Ring buffers and sequential corpus analysis

You need to produce an LLM-powered analysis of a multi-day congressional hearing. Testimony runs to thousands of pages. A witness on day 10 refers to evidence from day 3. You have a 1M token context window, which sounds large until you do the maths: it won’t fit. What do you do?

The obvious answer is to process each day in isolation and combine the results. That’s map-reduce, and map-reduce loses the sequential dependencies. Day 10 testimony without day 3 context is a different document. The analysis is wrong in ways the model won’t notice.

The approach that works: maintain a fixed-budget evolving markdown. For each day of testimony, update it with key claims, named entities, cross-references, emerging themes, what shifted relative to prior testimony. When the markdown exceeds budget, flush the about-to-be-evicted region into a denser summary before overwriting. Process the next day’s testimony with the current markdown as context.

The system can read a document longer than its own memory. The oldest detail from three days ago may be gone, but the important threads were compressed at the eviction boundary rather than just dropped. Explicit lossy compression, with full awareness of where the loss happens.

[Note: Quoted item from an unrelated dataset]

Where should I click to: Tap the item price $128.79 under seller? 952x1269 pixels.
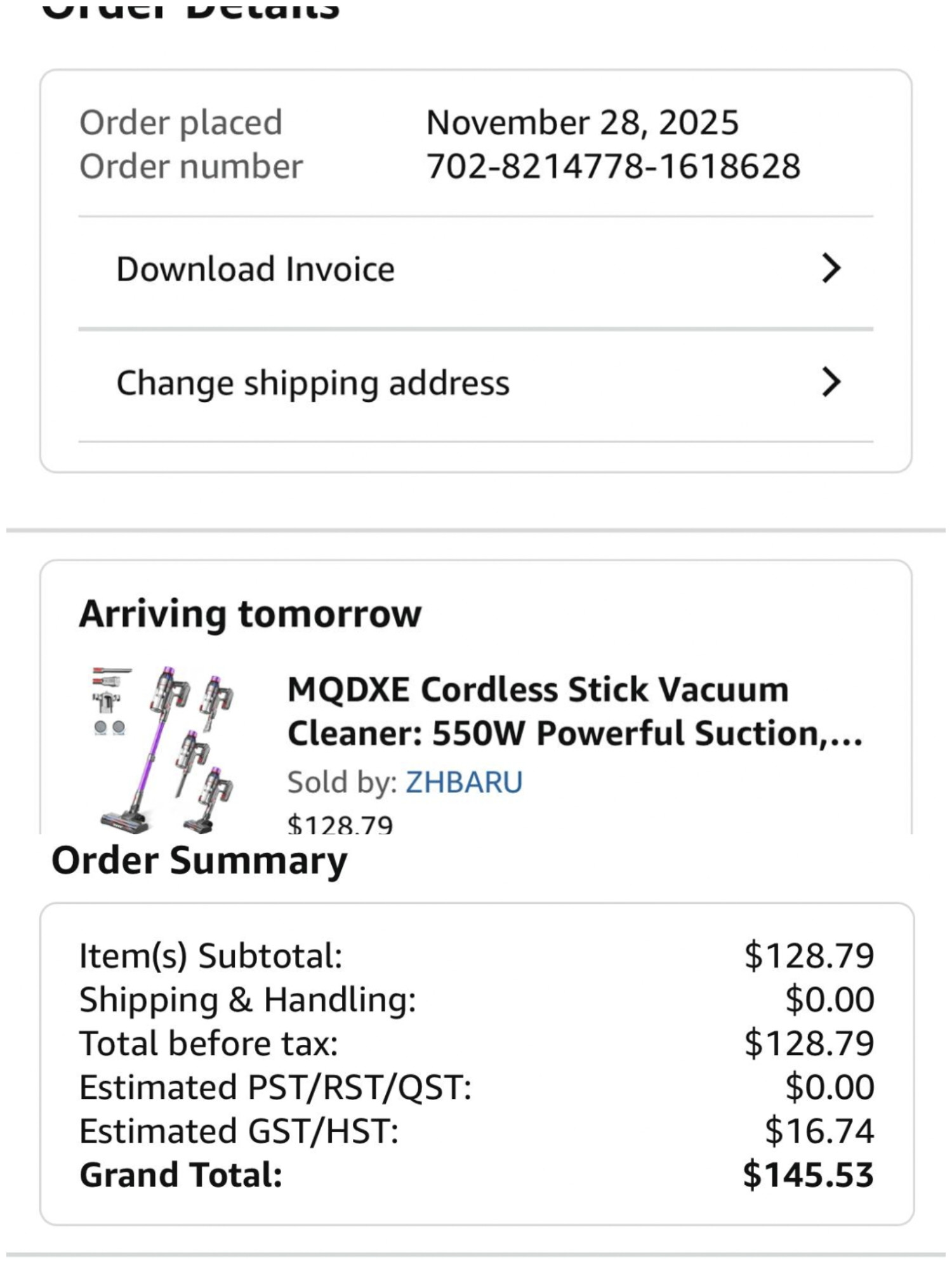[x=340, y=824]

This beats map-reduce because the loss is designed, not because it’s lossless. You can inspect the budget, tune the eviction criteria, decide what gets written into the markdown before something gets dropped. Map-reduce buries the same tradeoff and calls the result a summary.

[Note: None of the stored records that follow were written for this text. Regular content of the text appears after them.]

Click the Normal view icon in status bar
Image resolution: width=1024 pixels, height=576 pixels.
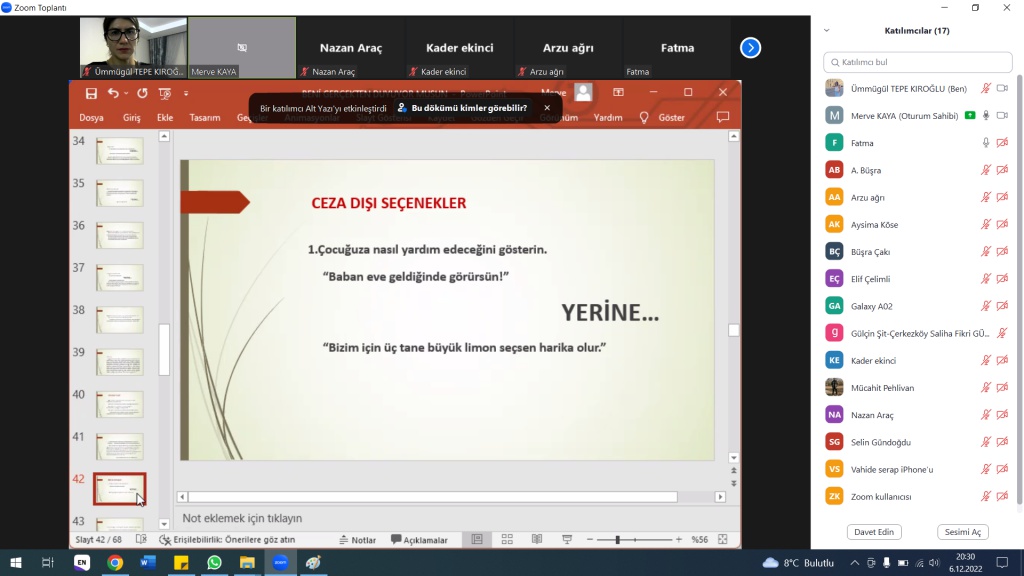[477, 539]
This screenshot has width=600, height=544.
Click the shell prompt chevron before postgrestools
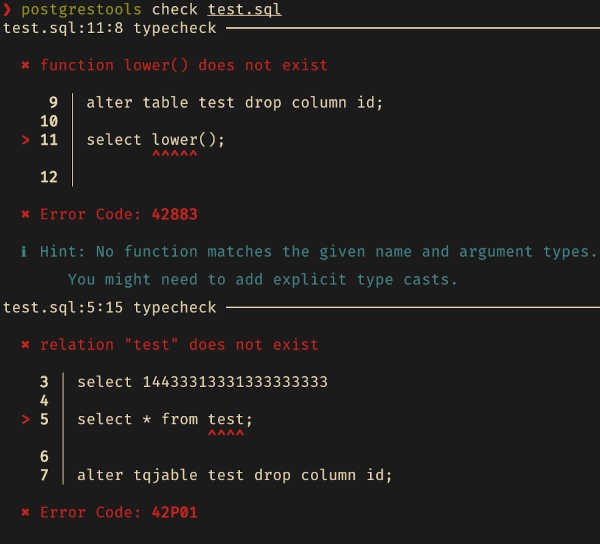7,10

Cache hierarchy and context tiers

L1 cache is small and directly accessible. L2 is larger and slightly slower. L3 is larger still. Fetching from main memory is orders of magnitude slower than L1. A cache miss means a fetch from the next tier down, with real latency.

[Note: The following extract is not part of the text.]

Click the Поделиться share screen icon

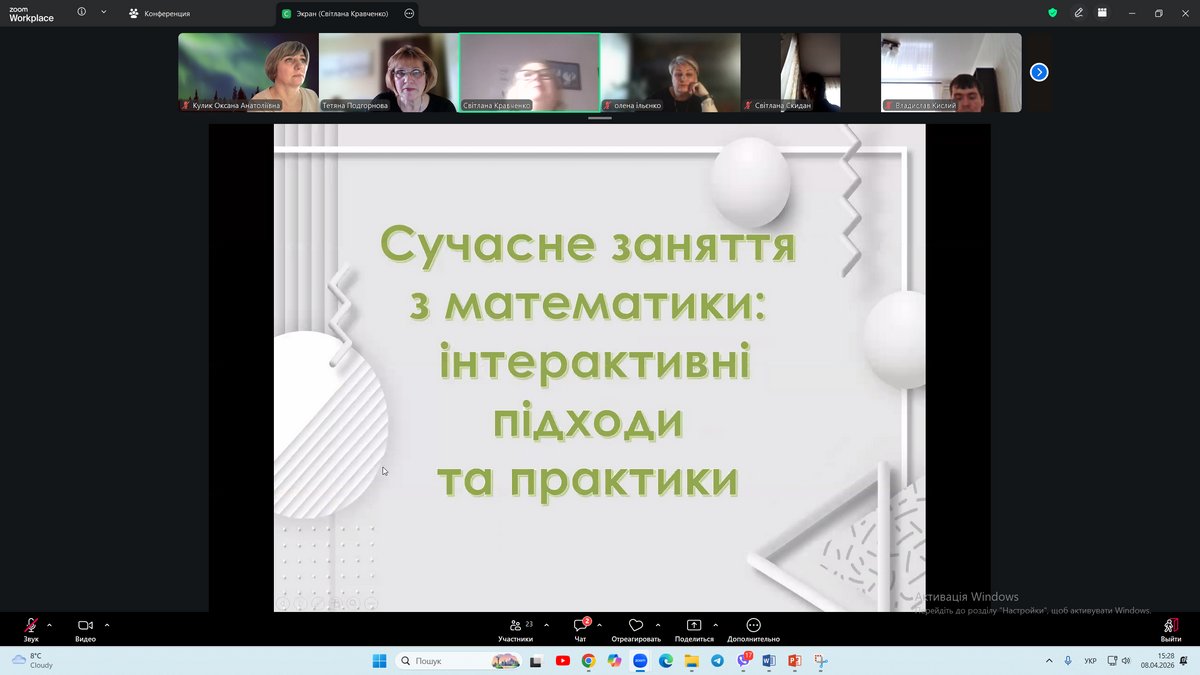pyautogui.click(x=694, y=626)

The context window is L1. Whatever lives there, the model can use directly. Retrieval (a vector search, a tool call, a lookup) is a cache miss: costs a round-trip, adds tokens, slows the response.

The tiers map cleanly:

L1 (context window). Fast, tiny, expensive per token. What the model currently holds.
L2 (retrievable summaries). Slower to access, larger, compressed. Structured reference pulled on demand.
L3 (full document store). Slowest, unlimited. The source of truth.

A cache miss is a design parameter, not a failure mode. In hardware, you architect access patterns to keep hot data in L1. In a harness, you make the same choice: which information needs to live in context at all times, which can sit in L2 until needed, which can stay in L3 until explicitly requested.

Hallucinations are often a cache miss problem. The model needs a specific fact, it’s not in context, and instead of returning uncertainty it fills in something plausible. Sometimes the fix is architecture: get the right information into L1 at the right time.

An agent debugging a test failure three hours into a session references a config value from a file it read at the start. That file was evicted from context twenty tool calls ago. The model doesn’t know it’s working from memory: it doesn’t have the data. The answer it produces is subtly wrong in a way that’s hard to trace back. A harness designed around the cache hierarchy would have kept that file in L2 and re-fetched it at the right moment. Same model, different architecture, different result.

Why this matters

Systems programming builds vocabulary for constraints that show up everywhere: bounded memory, bounded compute, the cost of crossing a boundary, what happens when a buffer overflows. These aren’t specific to hardware. They’re properties of any system where resources are finite and operations can fail. LLM harnesses have every one of them.

AI engineering is new enough that this vocabulary is still being developed. AI engineers keep rediscovering problems that systems engineers named and solved decades ago. The vocabulary is still forming. But there’s a lot of free prior art in operating systems textbooks and distributed systems papers that applies more directly than it looks.

The vocabulary starts to feel natural. The constraints rhyme, and you reach for the primitive before you’ve named the connection.

The only path to that is building the primitives by hand, without the abstractions that make them invisible. Use every abstraction available to ship fast. But understand the layer below, somewhere. You won’t see it until the constraints bite. And then it’s already there.